Search string "computer": state how many lines in the material below contain it, and nothing else.

▶ _Task data_:
· · · · ·

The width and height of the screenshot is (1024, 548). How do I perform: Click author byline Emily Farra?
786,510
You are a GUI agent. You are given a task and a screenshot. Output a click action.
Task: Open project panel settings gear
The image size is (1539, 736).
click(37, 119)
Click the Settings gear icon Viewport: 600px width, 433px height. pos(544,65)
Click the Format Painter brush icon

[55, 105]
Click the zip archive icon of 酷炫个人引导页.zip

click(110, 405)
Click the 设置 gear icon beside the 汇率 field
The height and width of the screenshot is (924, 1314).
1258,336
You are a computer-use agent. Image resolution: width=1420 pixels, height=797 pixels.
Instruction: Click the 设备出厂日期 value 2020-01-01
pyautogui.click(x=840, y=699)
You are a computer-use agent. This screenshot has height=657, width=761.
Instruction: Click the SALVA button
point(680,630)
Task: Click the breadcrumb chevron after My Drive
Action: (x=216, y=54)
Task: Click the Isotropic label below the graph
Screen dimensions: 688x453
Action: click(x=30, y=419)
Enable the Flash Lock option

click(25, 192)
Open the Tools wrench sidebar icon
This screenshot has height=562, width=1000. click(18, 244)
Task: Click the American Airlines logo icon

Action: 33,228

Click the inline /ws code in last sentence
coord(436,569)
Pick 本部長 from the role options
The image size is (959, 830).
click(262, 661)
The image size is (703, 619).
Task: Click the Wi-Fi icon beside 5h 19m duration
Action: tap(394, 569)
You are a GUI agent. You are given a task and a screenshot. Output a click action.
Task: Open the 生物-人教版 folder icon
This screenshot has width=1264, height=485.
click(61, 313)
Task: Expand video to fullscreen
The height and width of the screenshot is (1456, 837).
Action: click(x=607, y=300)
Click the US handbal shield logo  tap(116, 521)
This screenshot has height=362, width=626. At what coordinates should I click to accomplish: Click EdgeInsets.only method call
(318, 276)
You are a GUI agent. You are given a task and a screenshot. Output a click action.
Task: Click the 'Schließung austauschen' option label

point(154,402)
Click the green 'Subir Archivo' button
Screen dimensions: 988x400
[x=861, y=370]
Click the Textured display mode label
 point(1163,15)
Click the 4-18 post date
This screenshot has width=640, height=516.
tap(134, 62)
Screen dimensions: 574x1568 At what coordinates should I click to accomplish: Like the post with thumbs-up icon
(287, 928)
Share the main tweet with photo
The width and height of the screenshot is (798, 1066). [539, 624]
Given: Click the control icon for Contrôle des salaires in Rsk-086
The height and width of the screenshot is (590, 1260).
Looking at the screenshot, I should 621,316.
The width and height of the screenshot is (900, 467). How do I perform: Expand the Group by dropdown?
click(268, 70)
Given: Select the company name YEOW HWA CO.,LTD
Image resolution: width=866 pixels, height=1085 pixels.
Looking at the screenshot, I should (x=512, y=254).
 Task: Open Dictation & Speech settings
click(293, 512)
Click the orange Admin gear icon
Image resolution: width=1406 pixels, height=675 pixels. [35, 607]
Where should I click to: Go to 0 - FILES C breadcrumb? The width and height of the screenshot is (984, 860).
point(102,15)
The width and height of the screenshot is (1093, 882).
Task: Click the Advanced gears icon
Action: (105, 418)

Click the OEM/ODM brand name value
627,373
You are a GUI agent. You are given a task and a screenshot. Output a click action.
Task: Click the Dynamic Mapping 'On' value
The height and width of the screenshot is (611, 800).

· · · · ·

▶ _Task response_: 2